| Collected data entries |
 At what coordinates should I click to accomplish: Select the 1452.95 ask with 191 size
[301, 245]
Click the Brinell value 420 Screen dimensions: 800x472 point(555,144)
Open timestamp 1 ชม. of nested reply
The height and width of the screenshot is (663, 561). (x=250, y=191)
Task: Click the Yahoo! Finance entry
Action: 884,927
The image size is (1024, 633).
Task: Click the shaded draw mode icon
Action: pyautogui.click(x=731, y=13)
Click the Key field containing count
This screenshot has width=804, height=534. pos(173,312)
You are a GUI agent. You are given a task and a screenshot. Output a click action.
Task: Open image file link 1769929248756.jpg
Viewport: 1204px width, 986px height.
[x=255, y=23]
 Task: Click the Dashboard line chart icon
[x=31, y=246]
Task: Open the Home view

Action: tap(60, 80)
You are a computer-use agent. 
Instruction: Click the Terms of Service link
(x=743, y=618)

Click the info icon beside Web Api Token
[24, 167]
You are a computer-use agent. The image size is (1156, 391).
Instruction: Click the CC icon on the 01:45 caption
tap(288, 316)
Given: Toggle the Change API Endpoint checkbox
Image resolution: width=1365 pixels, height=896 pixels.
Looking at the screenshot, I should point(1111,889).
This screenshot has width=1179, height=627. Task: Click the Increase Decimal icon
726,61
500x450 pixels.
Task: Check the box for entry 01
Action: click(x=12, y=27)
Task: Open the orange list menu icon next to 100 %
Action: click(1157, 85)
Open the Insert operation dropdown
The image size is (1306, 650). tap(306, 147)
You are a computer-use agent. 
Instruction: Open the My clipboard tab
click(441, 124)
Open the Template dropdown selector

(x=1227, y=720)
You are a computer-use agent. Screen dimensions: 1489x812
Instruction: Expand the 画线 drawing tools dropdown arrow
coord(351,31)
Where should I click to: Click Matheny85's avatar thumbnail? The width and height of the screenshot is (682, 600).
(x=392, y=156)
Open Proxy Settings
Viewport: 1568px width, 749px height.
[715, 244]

| ABOUT THIS EXERCISE |
Lines containing the word "computer": copy every one of them from the records above.

| RESPONSE AREA |
You are a computer-use agent. 
You are a computer-use agent. The image size is (1156, 391).
You are a computer-use agent. 
You are a computer-use agent. Screen dimensions: 1489x812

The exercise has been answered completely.